What you have to do >> For the listing below, the answer is an exact retyping of the lines from the one with "You are a computer-use agent. This" through the one with "The width and height of the screenshot is (770, 457).", both included, without pictures.

Data to process >>
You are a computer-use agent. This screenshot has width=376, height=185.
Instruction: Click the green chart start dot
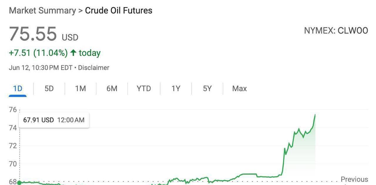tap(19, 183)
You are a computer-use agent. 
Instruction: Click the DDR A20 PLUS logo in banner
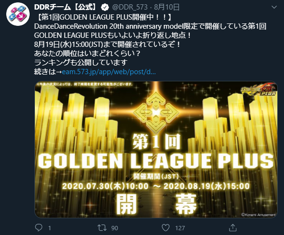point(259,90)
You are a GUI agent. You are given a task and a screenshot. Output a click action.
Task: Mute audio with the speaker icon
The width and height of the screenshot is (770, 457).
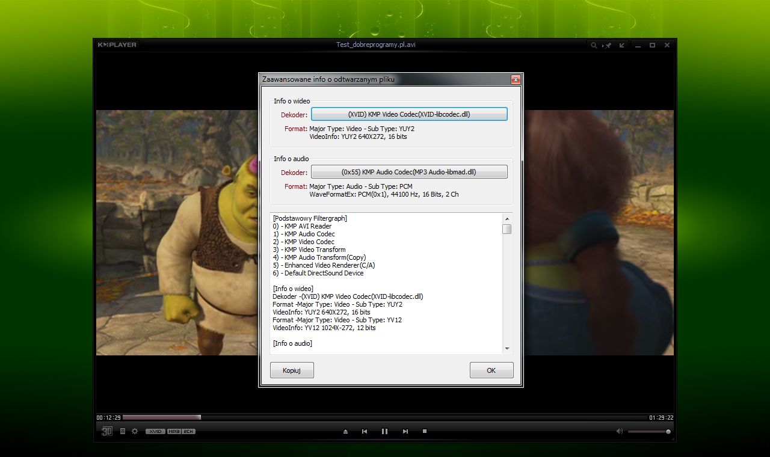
...
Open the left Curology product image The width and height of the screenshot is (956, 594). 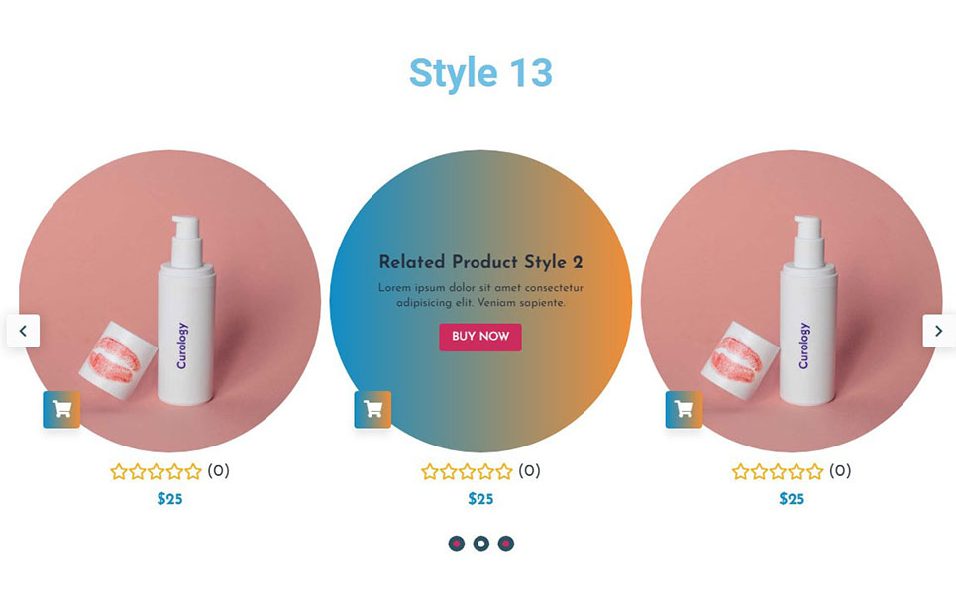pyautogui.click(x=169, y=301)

Written solution >>
You are a computer-use agent. This screenshot has width=376, height=185.
Instruction: Click the green chart start dot
tap(19, 183)
You are a computer-use agent. 
Instruction: Click the DDR A20 PLUS logo in banner
point(259,90)
You are a GUI agent. You are given a task and a screenshot. Output a click action.
Task: Mute audio with the speaker icon
The width and height of the screenshot is (770, 457).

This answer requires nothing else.